■ Description of the task: Only the lines below from the one containing "Viewport: 698px width, 689px" to the one containing "Open the Last" should be repeated, both included and unchanged.

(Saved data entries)
++++++++

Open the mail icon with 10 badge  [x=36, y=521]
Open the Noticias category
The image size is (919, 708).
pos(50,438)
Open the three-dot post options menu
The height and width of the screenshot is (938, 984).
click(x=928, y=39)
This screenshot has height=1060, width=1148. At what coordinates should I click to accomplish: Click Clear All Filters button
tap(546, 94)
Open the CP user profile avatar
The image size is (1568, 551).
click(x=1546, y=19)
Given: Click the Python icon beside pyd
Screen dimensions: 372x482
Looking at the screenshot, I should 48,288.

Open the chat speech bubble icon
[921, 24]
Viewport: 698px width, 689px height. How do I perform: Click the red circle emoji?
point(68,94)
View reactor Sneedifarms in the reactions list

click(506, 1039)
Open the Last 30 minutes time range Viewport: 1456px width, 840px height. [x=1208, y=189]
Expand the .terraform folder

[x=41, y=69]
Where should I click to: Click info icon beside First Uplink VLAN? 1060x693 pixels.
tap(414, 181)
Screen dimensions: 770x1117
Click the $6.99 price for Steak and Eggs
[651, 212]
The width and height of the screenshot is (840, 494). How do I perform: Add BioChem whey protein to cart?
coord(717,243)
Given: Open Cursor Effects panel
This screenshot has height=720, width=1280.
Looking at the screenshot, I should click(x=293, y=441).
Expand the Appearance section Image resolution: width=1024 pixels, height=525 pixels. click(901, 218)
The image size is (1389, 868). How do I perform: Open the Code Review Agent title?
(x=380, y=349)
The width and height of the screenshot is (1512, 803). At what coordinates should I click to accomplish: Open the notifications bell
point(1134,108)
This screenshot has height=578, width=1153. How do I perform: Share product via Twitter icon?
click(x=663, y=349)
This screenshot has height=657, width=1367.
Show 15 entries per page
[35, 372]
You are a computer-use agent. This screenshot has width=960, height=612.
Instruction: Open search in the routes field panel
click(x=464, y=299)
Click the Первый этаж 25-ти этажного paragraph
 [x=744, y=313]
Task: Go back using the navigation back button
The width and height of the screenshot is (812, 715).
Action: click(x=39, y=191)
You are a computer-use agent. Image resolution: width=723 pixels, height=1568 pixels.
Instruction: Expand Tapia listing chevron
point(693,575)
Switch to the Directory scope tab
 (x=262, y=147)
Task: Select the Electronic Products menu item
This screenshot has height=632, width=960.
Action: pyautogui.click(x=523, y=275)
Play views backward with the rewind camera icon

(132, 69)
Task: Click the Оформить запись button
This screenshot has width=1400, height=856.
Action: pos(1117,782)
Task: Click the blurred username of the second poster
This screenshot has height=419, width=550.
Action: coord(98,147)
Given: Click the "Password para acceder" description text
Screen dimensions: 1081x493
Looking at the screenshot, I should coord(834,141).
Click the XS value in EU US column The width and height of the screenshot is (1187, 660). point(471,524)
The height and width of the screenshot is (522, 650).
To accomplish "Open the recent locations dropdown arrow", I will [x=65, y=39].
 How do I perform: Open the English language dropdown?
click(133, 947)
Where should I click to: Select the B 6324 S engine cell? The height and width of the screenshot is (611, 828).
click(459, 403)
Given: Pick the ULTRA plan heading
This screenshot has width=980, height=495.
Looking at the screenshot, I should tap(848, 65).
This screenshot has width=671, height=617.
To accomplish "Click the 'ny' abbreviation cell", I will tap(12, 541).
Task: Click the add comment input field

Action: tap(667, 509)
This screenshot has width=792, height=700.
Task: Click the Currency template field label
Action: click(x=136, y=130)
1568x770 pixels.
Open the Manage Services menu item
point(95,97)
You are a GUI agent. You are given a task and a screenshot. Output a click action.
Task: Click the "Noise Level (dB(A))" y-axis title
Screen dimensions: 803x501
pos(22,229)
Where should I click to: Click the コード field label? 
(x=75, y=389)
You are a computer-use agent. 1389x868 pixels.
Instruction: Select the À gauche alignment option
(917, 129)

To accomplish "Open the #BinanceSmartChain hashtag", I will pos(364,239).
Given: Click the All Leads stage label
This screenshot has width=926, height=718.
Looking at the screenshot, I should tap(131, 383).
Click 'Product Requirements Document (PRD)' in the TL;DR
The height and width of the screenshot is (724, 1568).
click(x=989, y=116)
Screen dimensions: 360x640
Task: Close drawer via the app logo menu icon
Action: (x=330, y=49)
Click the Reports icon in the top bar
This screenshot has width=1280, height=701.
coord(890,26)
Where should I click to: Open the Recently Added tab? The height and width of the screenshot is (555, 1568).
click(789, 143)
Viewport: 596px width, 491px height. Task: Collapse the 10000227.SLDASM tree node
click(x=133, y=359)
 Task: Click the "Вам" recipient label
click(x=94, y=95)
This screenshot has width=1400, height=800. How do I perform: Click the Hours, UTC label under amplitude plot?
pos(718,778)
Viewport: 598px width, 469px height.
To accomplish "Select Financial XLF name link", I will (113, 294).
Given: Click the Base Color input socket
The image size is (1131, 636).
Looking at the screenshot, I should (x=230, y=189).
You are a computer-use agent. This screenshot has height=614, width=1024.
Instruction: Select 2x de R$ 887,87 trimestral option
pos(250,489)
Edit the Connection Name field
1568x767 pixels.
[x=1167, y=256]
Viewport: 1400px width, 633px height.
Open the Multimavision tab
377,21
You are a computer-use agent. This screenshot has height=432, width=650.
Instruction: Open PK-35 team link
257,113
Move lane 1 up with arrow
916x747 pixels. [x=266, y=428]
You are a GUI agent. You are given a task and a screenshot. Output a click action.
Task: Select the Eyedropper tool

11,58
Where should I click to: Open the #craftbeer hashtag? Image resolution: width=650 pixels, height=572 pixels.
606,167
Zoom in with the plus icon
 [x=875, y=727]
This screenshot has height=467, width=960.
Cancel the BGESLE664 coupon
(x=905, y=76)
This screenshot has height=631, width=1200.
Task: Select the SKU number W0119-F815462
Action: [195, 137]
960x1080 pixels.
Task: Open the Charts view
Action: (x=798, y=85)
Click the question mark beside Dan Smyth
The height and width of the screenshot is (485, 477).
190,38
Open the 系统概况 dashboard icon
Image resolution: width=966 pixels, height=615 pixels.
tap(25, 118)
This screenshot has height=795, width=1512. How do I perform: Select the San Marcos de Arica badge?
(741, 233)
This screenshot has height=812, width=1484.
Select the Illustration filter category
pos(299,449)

++++++++

■ Output of the task:
Viewport: 698px width, 689px height. How do I perform: Click the red circle emoji?
point(68,94)
View reactor Sneedifarms in the reactions list

click(506, 1039)
Open the Last 30 minutes time range Viewport: 1456px width, 840px height. [x=1208, y=189]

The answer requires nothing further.